-- EXERCISE MATERIALS follows --

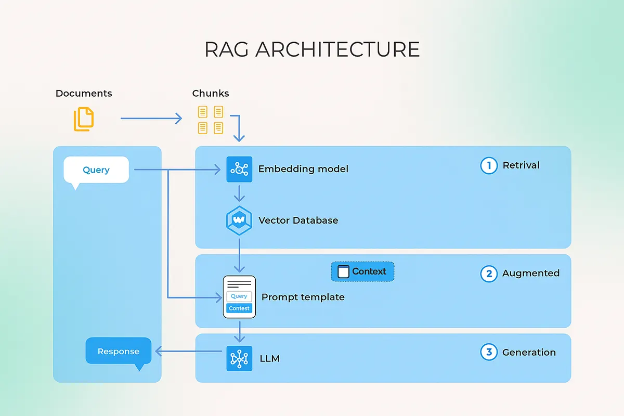
Task: Click the RAG ARCHITECTURE title
Action: tap(312, 49)
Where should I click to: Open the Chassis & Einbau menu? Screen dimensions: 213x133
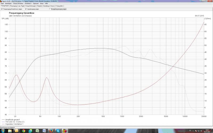18,3
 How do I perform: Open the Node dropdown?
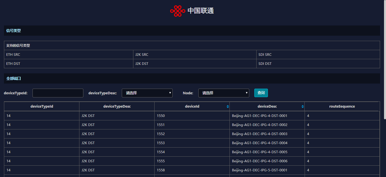coord(224,93)
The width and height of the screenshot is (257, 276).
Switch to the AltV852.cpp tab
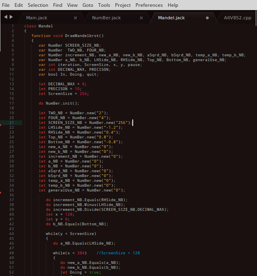coord(237,18)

-- EXERCISE MATERIALS concluded --

Repeat exactly the lines from the one containing "How do I perform: Open the Node dropdown?" to the last line of the data above, both included, and write no pictures into the copy.

 How do I perform: Open the Node dropdown?
coord(224,93)
The width and height of the screenshot is (257, 276).
Switch to the AltV852.cpp tab
coord(237,18)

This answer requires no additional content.